26/27. Singapore: Two views of the new settlement from Government Hill, where Raffles built his bungalow. He described how he looked from his hill all the way down the High Street to the bay, crowded with vessels coming in to trade. Nowadays you cannot see the sea at all from Government Hill on account of the massed high-rises.
28. An imagined depiction of the fire on the Fame, from which Raffles and Sophia escaped with their lives but with the loss of his natural history collection, his drawings, maps and papers, and all their personal belongings.

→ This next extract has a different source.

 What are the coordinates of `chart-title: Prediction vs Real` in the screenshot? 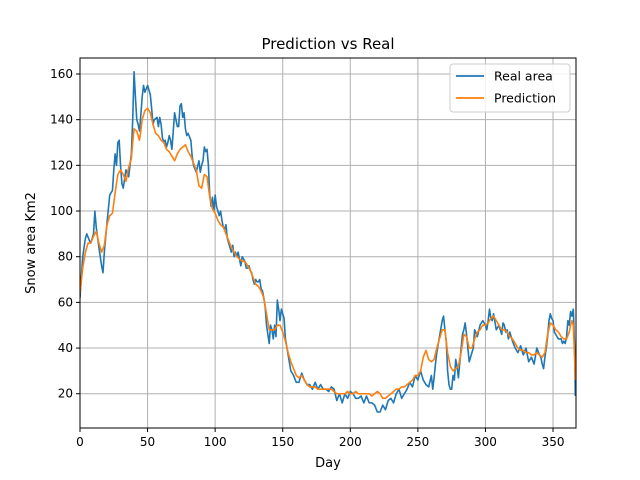 It's located at (328, 44).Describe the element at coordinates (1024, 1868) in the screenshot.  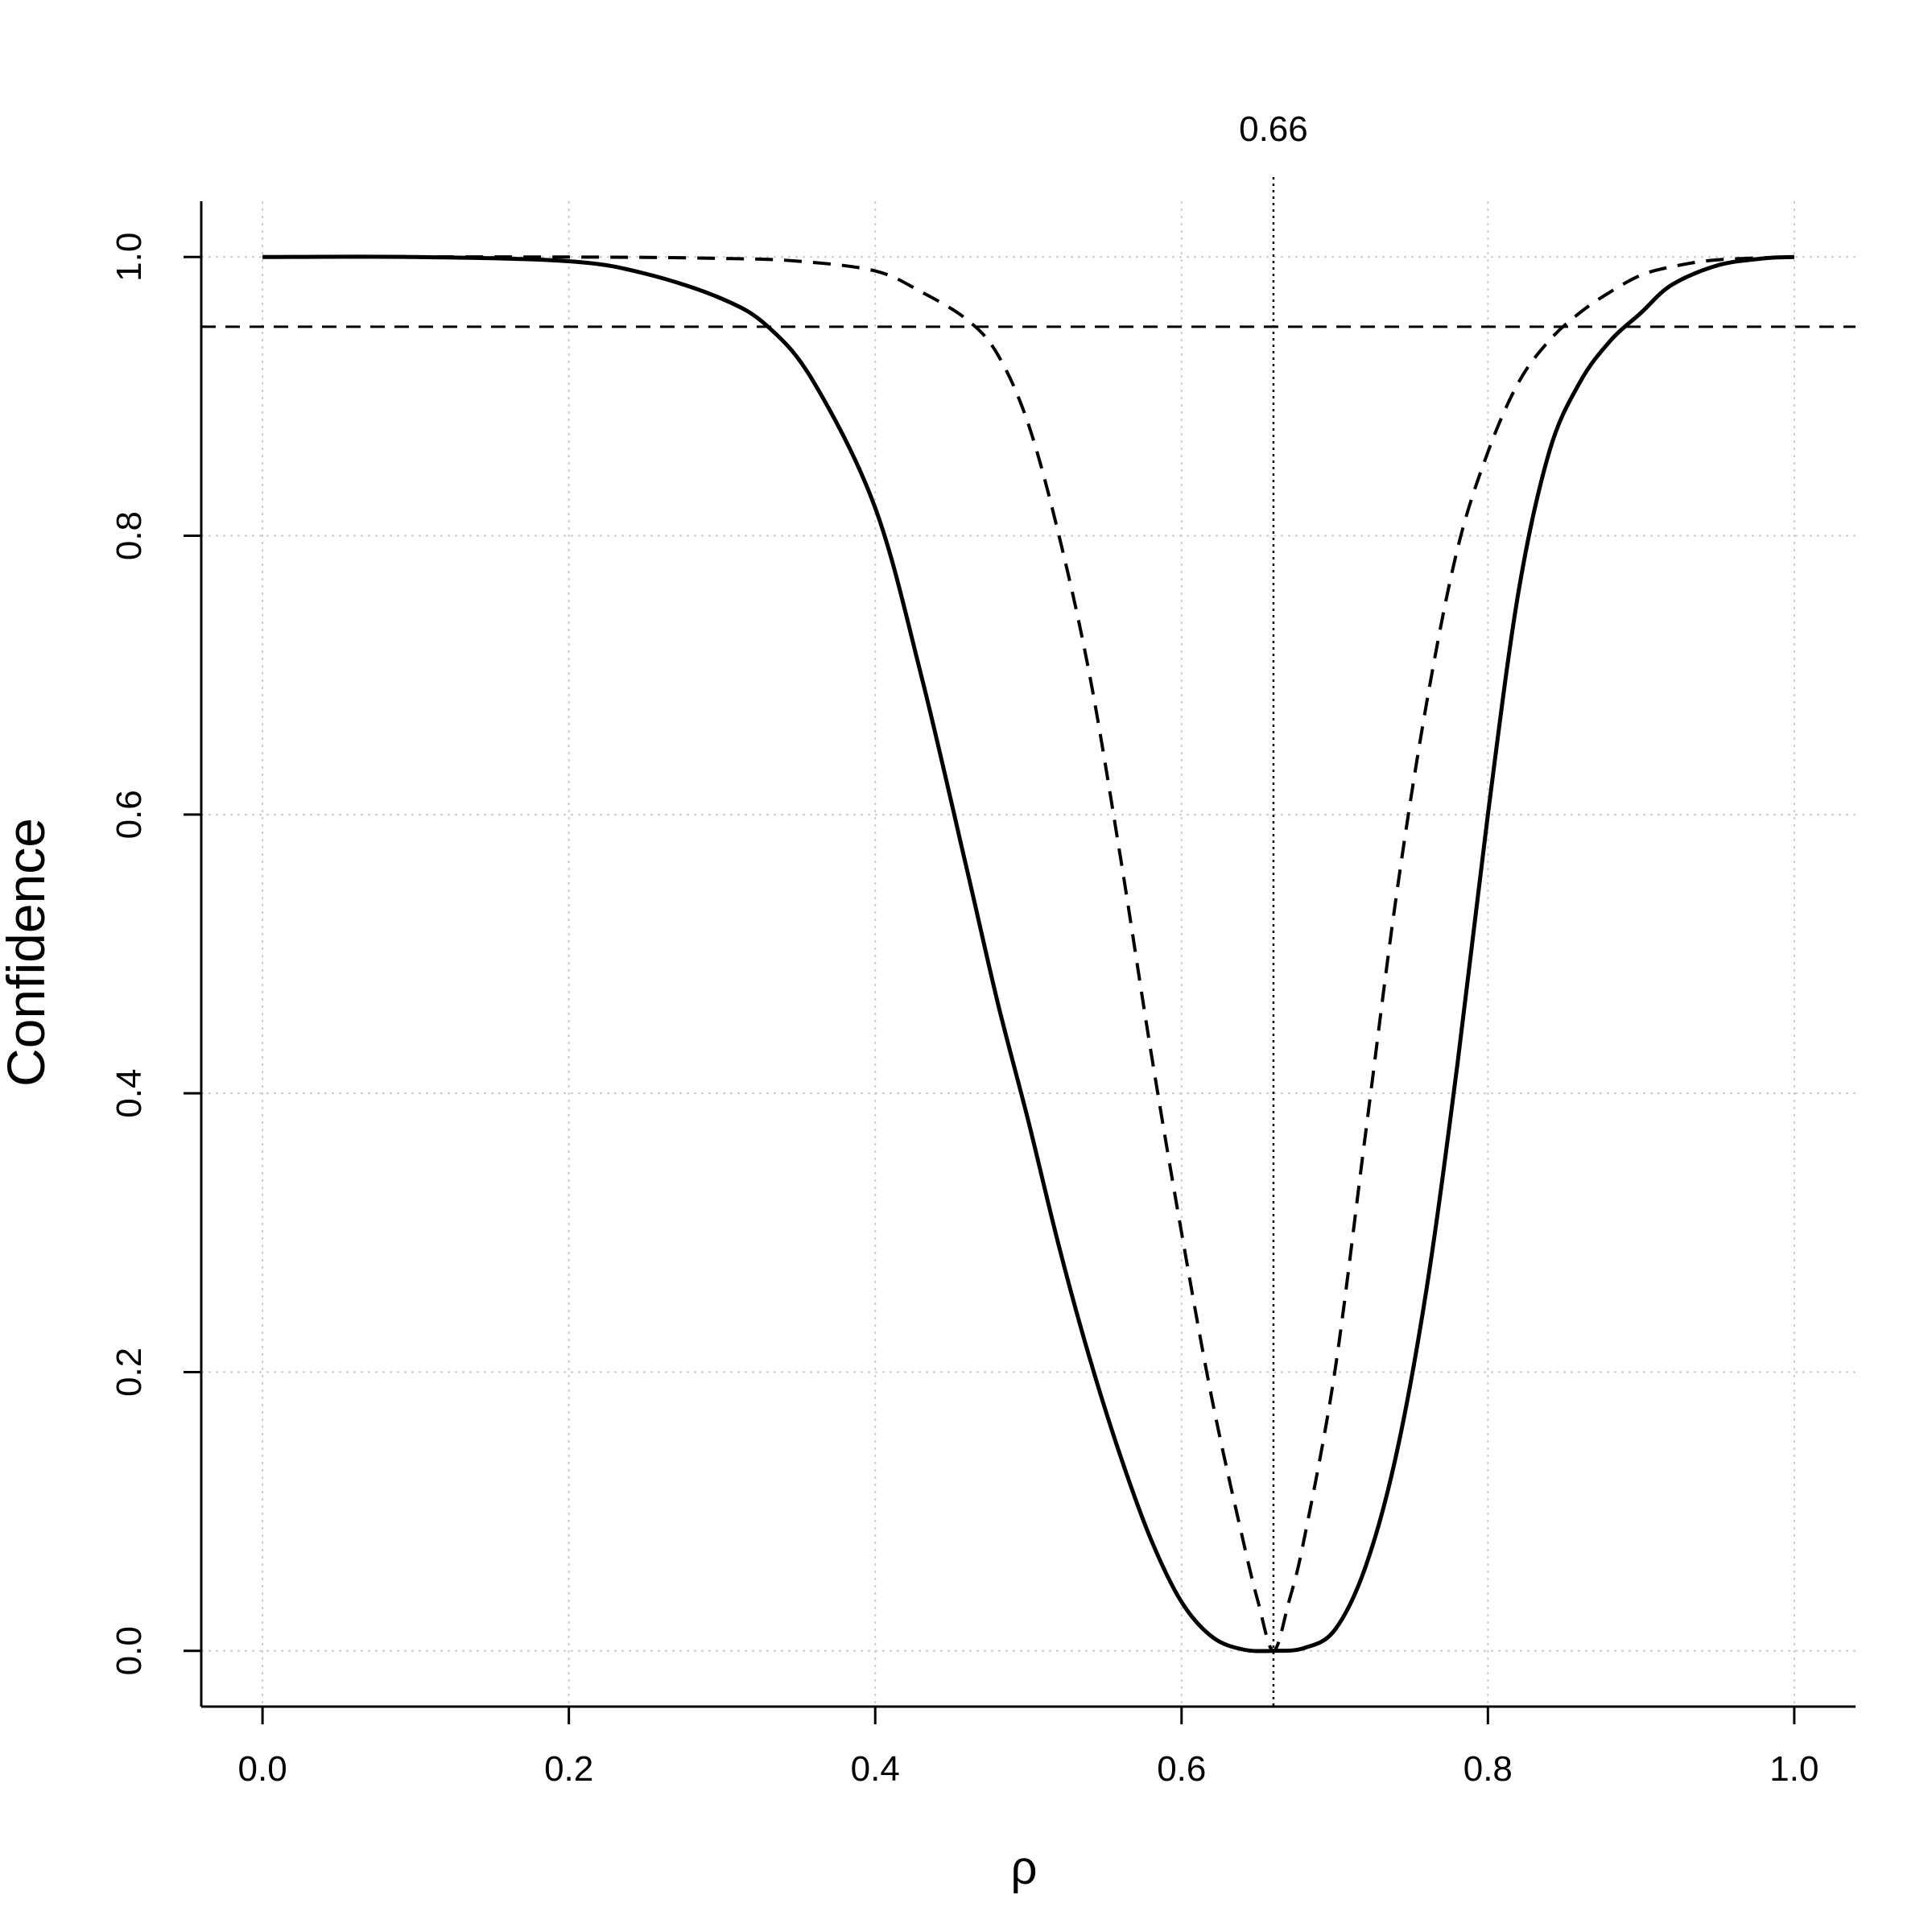
I see `x-axis-title: ρ` at that location.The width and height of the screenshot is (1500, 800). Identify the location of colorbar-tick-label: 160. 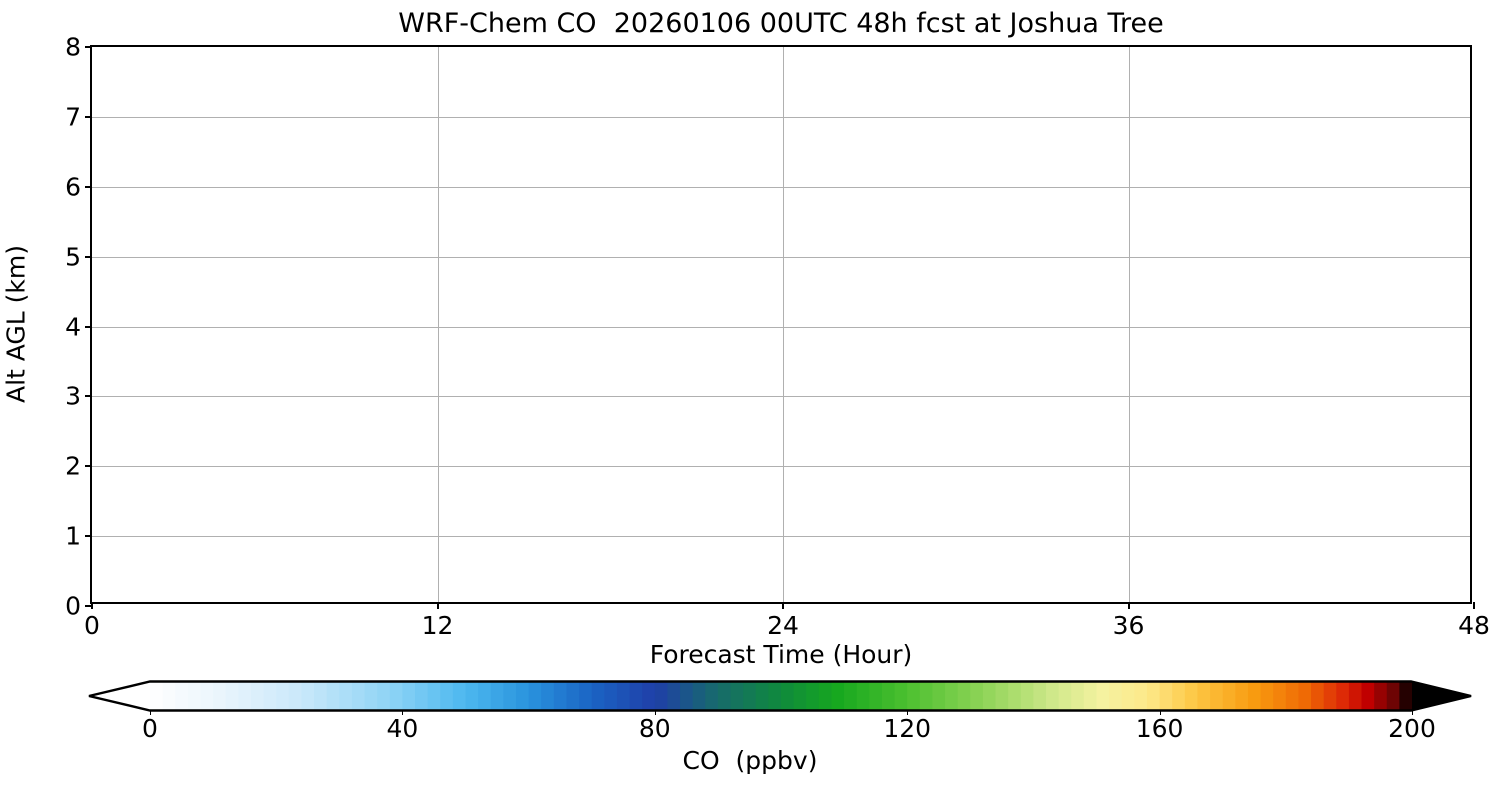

29/30. The Asian Tapir, first described by William Farquhar, to Raffles’ annoyance. The water-colour drawing is from Raffles’ collection. Rafflesia arnoldii, the vast bloom found by Dr Arnold on Raffles’ expedition into south-west Sumatra – ‘the wonder of the vegetable kingdom’, as Raffles wrote, ‘it measured across rather more than a yard.’ The fleshy flower smells disgusting.
31/32/33/34. clockwise: The Marquess of Hastings, Governor-General of India, initially hostile to Raffles but soon his keen supporter. Raffles’ good friend the Duchess of Somerset, to whom he wrote some of his best letters. Sir Joseph Banks, famous naturalist, President of the Royal Society, and the most influential of Raffles’ ‘Great Men of the Town’. Captain Thomas Otho Travers from Co Cork, Raffles’ ADC and his most loyal friend and admirer.
35. East Street in the village of Walworth, Raffles’ modest boyhood home.
36. Highwood, his last home, the happy house on a hundred acres in Mill Hill. He died here, thousands of pounds in debt to his lifelong employers, the East India Company.
37. Sir Everard Home FRS, the comparative anatomist who performed the autopsy on Raffles at Highwood on the day of his death.
38. A modern artist’s impression of the probable appearance of Raffles’ open skull with the fatal arterio-venous malformation at the front.
39. Raffles’ monument by Chantrey in Westminster Abbey. It is surrounded by massive memorials to grandees of the East India Company. The plaque on Raffle’s monument lists his high achievements with no mention of the Company at all.
40. Raffles against the office towers on Boat Quay – a reproduction of the original statue by Thomas Woolner. The plaque reads: ‘On this historic site, Sir Thomas Stamford Raffles first landed in Singapore on 28 January 1819, and with genius and perception changed the destiny of an obscure fishing village to a great seaport and modern Metropolis.’